To be clear, a cloud environment is not inherently less secure than an internally managed environment. Cloud service providers have the resources (spread across their customer bases) to harden their environments, monitor for threats around the clock, and employ extensive security controls; however, not every deployment includes all of these services across all applications.\
The problem goes beyond configuration issues and requires a different approach to securing applications and infrastructure. Cloud Service Providers (CSP) use a “shared responsibility” model for security. CSPs provide and manage the hosting facilities, physical hardware, and network infrastructure, while cloud users deploying applications are responsible for secure coding. Other aspects of application security, however, vary with the CSP and pricing model. Some provide firewalls and identity and access management (IAM) services, while the user is responsible for firewall rules and managing the IAM permissions. Some provide no support for IAM.
When building applications that will run on a CSP platform, organizations must consider the additional responsibilities and clearly understand whether the CSP employs appropriate controls for each application. The European Network and Information Security Agency (ENISA) publication “Cloud Computing. Benefits, risks and recommendations for information security.” describes almost two dozen discrete risks across policy, organizational, technical, and legal categories. These include:
Governance – CSPs monitor and manage the hosting facilities, leaving the application developers dependent on the policies, procedures, monitoring, and reporting of the cloud provider. Organizations deploying applications subject to regulatory oversight must be sure the CSP can provide detailed reporting and logging information needed for standards such as PCI DSS. Similarly, if a critical application requires special host configurations for hardening, the CSP must be able to support such configurations and change management procedures.
Multi-tenancy and isolation failure – Two defining features of the cloud are shared resources and multi-tenancy. By sharing computing resources across multiple users, clouds allow rapid scaling without requiring application owners to maintain permanent resources for peak capacity. If not managed properly, this can lead to “guest-hopping” attacks where one tenant can access another tenant’s resources or data.
Insecure or incomplete data destruction – Many regulatory standards and organizational policies require secure destruction of data that is no longer needed. In a cloud environment, that data may be on shared resources, including disks, databases, and other storage devices. “Wiping” these resources is often not an option.
Changes of jurisdiction – Many CSPs maintain facilities in multiple geographic locations to provide redundancy and continuous operations in the event of outages or a natural disaster. Data is subject to laws and data disclosure regulations in each of those jurisdictions. Tracking these varied regulations in secure coding standards for each application can be challenging.
Modern organizations recognize that safeguarding data and systems requires consideration of changing responsibilities and technology stacks. To ensure proper security, many organizations have processes for classifying applications. Some also have secure coding standards and controls for critical applications and regulatory demands.

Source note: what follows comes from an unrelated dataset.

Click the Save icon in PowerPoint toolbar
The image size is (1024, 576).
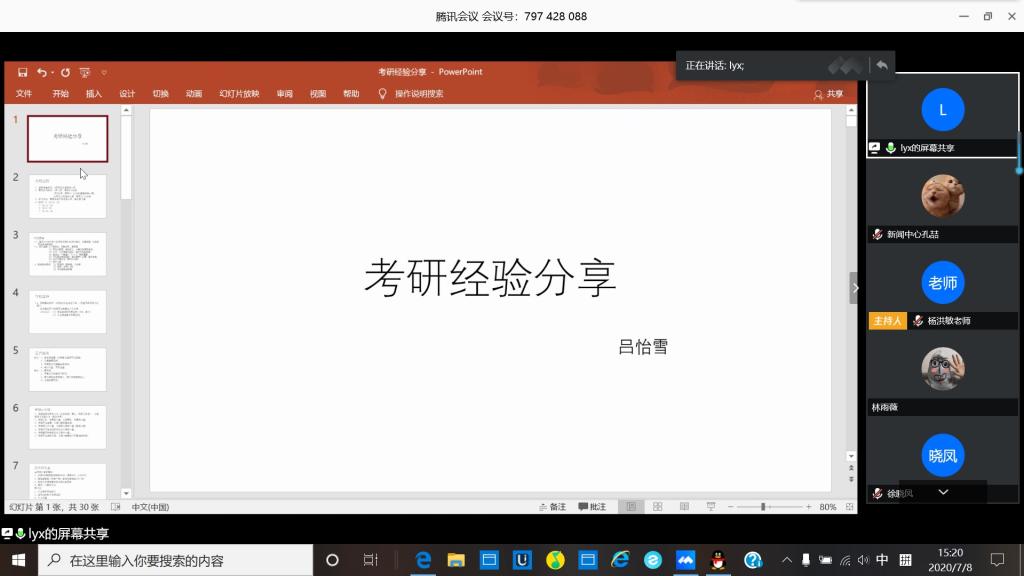pyautogui.click(x=22, y=72)
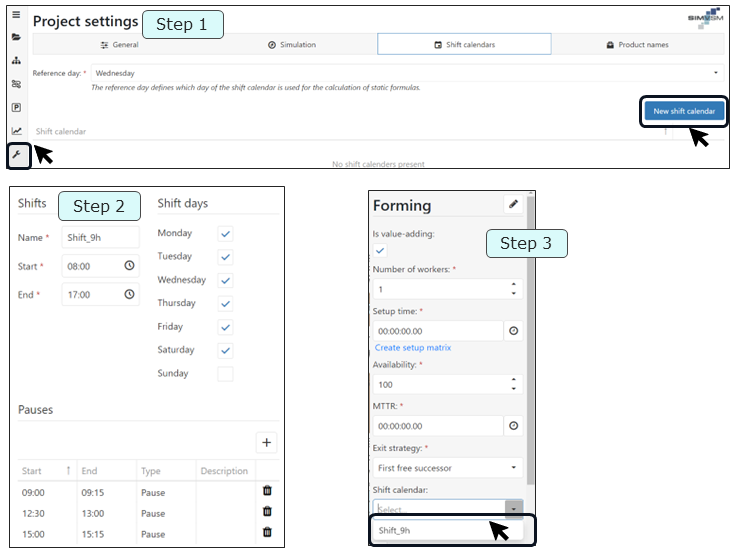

Simply having policies, however, does not ensure those policies are consistently followed and enforced across each application and system. Translating regulatory standards into actionable security controls is complicated. Manual and homegrown tracking systems suffer from several shortcomings.
- Consistency of identifying risks – Manual methods are only as effective as the employees reviewing the applications and systems are. An individual or team with less experience is likely to miss threats that would be obvious to more experienced individuals or teams. A team under schedule pressure might take shortcuts that would not 3 be advisable in the absence of time pressure. Consistency can be difficult even when using written questionnaires, as answers to questions may not be clear or may require narrative responses, complicating the assessment process.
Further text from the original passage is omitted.